Content starts

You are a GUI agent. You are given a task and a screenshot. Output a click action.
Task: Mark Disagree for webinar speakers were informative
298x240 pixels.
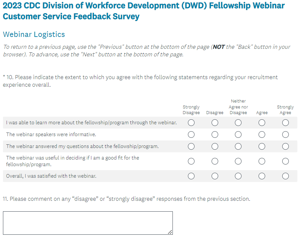(215, 135)
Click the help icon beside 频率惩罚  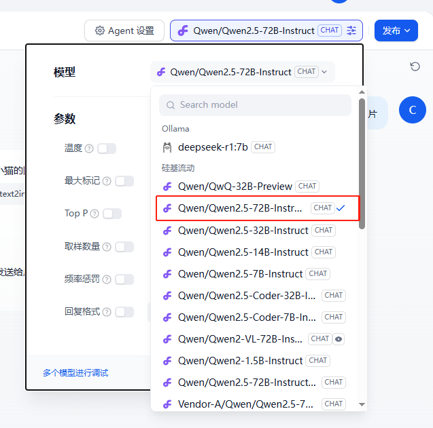point(107,279)
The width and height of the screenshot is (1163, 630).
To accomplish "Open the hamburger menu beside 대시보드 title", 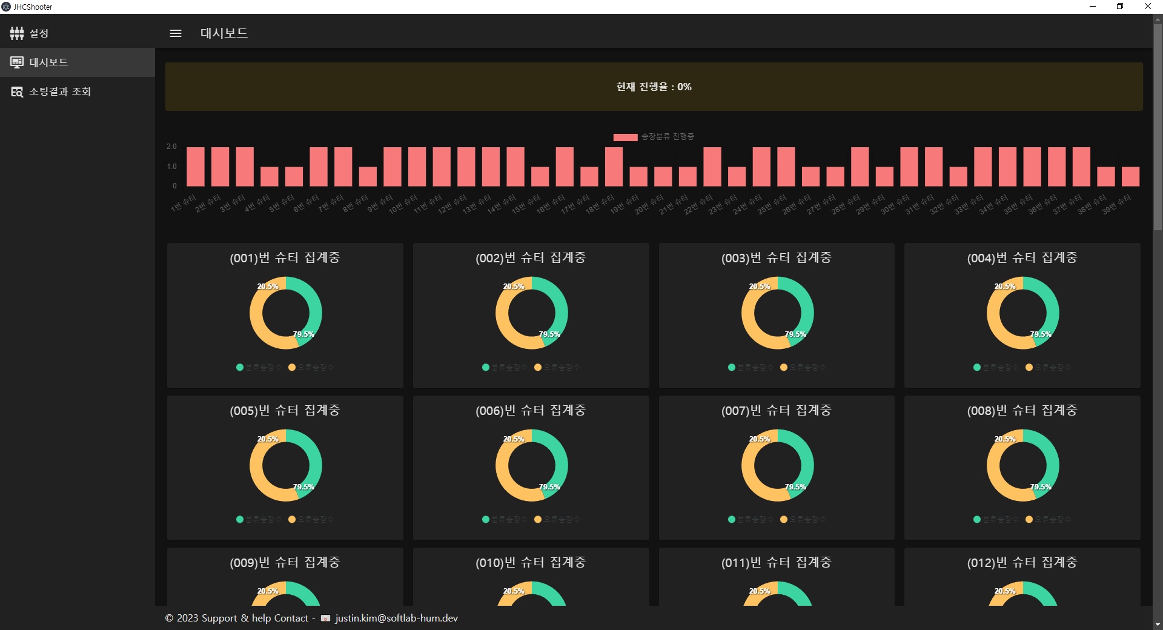I will coord(176,33).
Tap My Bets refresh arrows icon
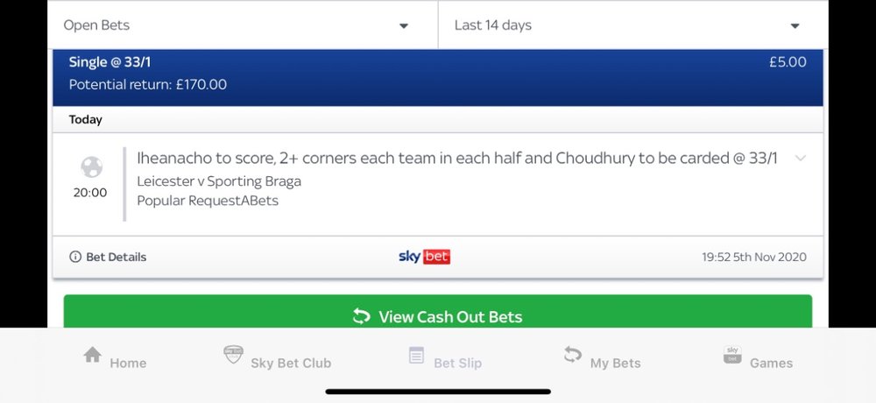Image resolution: width=876 pixels, height=403 pixels. [573, 354]
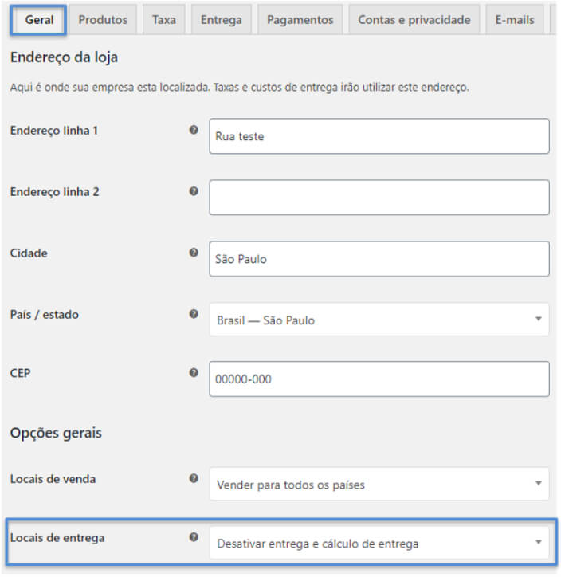The width and height of the screenshot is (561, 577).
Task: Expand the Locais de venda dropdown
Action: point(379,484)

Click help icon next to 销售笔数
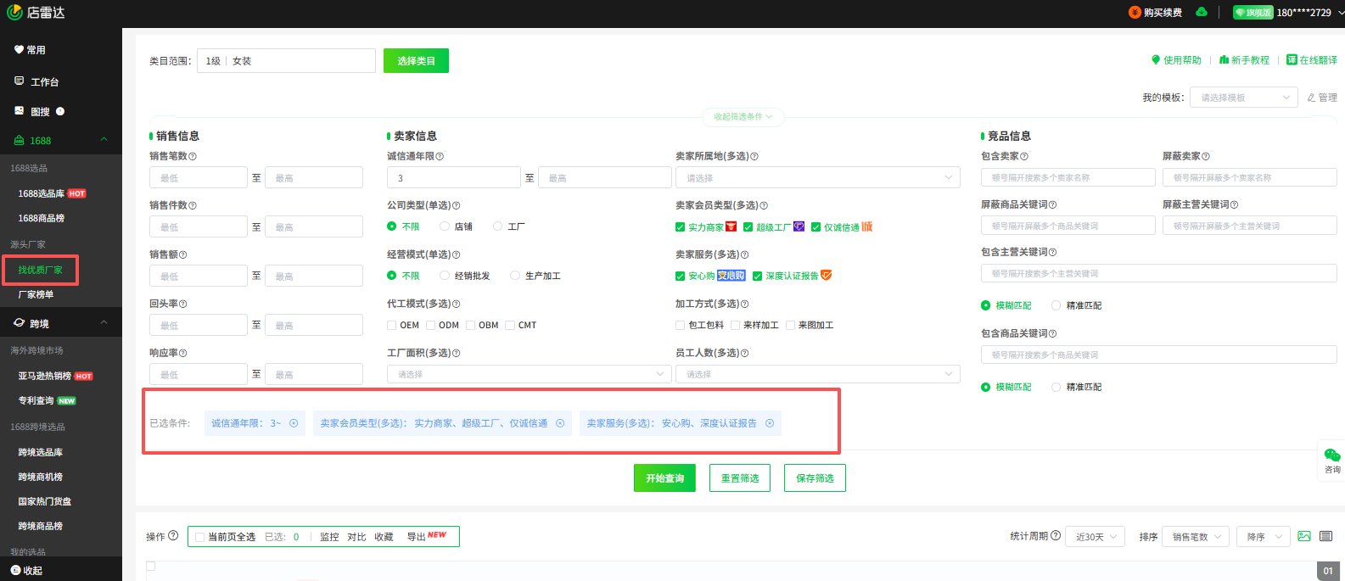(193, 156)
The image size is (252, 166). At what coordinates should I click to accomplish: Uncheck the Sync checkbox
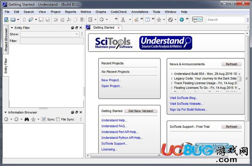(x=44, y=119)
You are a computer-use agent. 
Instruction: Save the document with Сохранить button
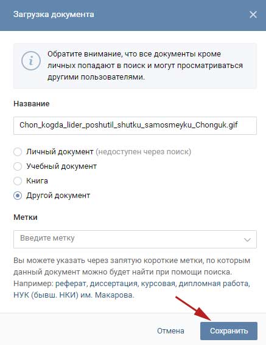pyautogui.click(x=229, y=331)
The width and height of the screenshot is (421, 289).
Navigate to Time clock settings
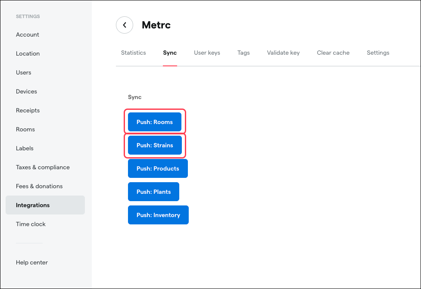click(x=31, y=224)
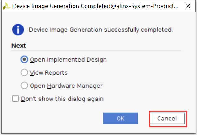The width and height of the screenshot is (197, 135).
Task: Enable the Don't show this dialog again checkbox
Action: pos(16,99)
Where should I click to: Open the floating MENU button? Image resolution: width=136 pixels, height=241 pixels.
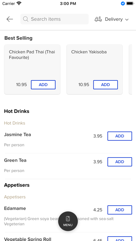click(x=68, y=221)
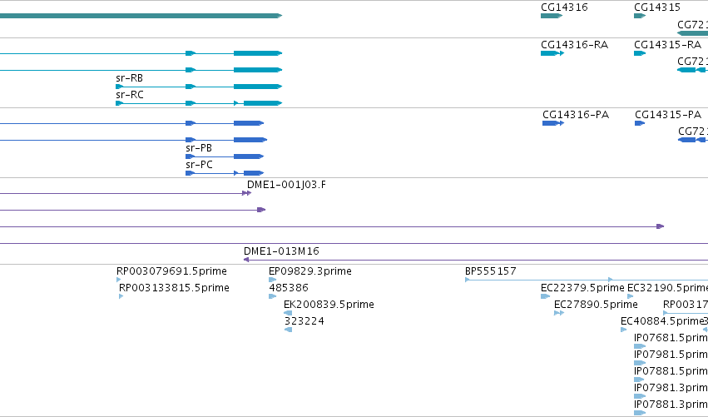Select the CG14316 gene glyph
The image size is (708, 417).
click(x=552, y=16)
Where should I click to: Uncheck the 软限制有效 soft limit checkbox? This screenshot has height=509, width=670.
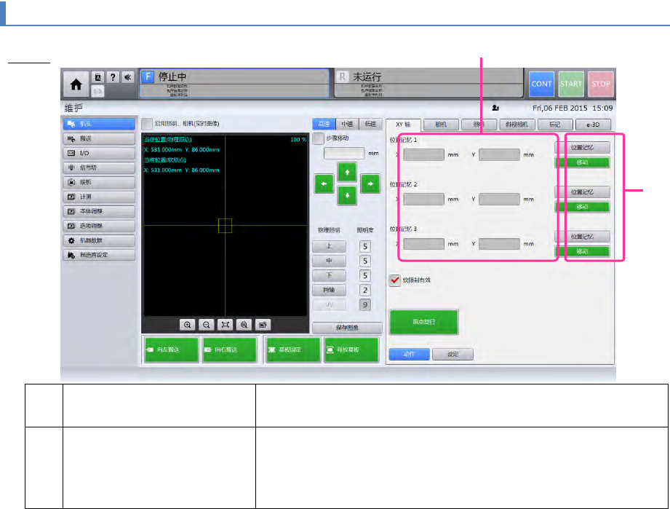coord(395,281)
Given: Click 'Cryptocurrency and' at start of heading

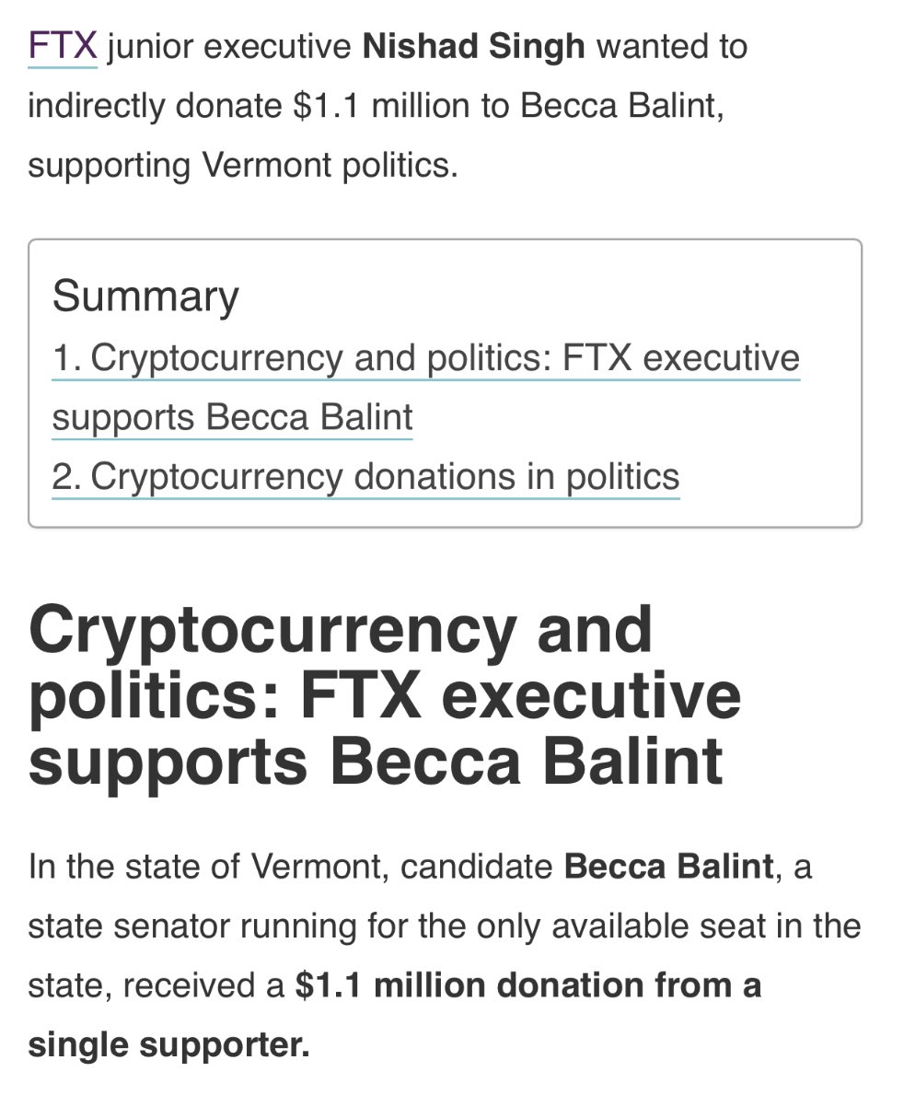Looking at the screenshot, I should tap(341, 631).
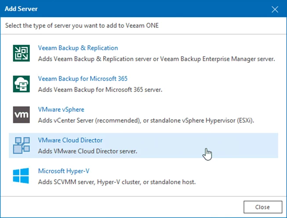Viewport: 287px width, 218px height.
Task: Click the VMware vSphere 'vm' logo icon
Action: click(x=21, y=114)
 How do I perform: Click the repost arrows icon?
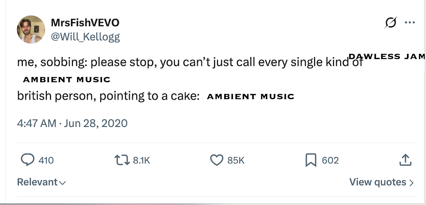click(x=122, y=160)

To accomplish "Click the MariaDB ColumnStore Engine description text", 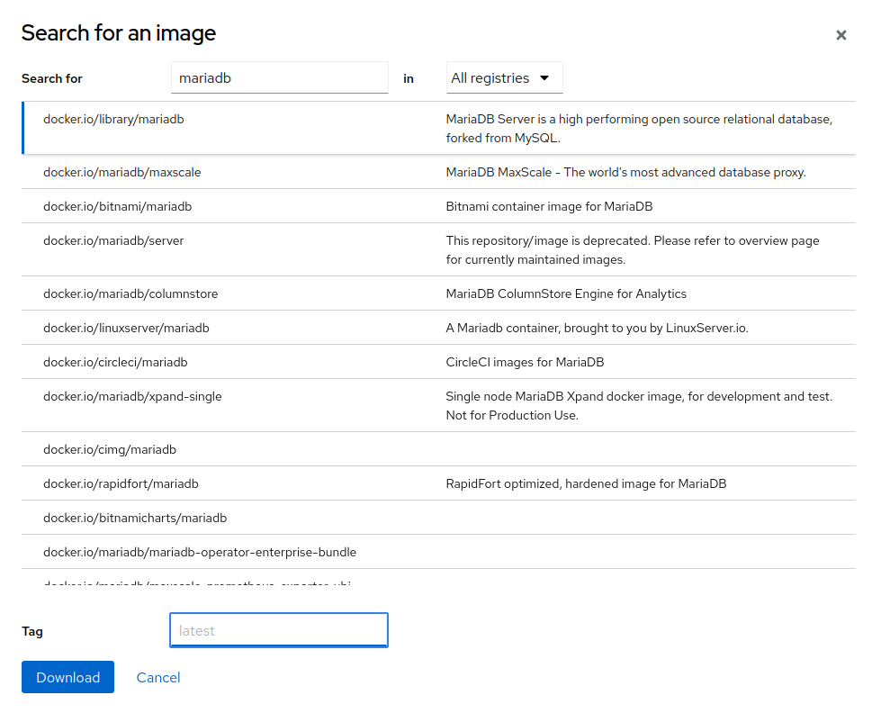I will point(566,293).
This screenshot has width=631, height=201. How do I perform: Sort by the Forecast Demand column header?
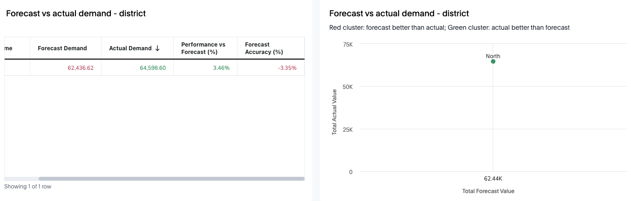(62, 48)
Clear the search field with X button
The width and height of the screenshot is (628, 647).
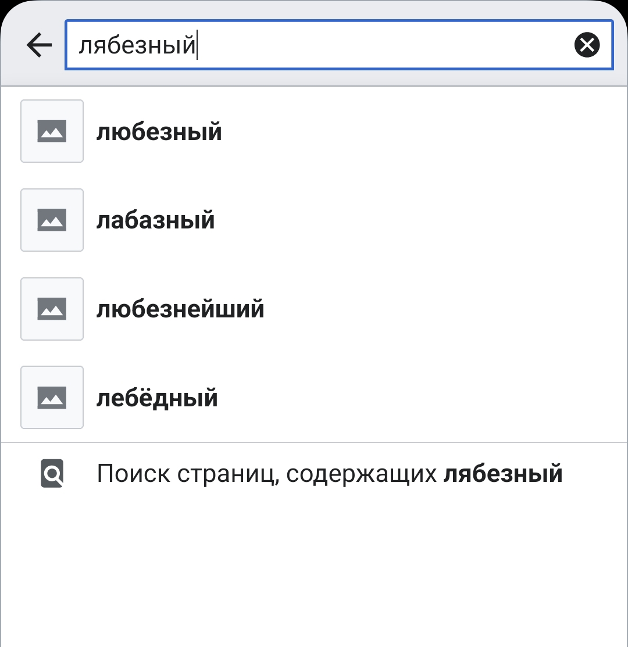point(587,45)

Content ends

Problem to work on –
Wherever "agent" appears in the listing, report the line it is on.

Completed exercise –
You are a GUI agent. You are given a task and a screenshot. Output a click action.
You are a computer-use agent. 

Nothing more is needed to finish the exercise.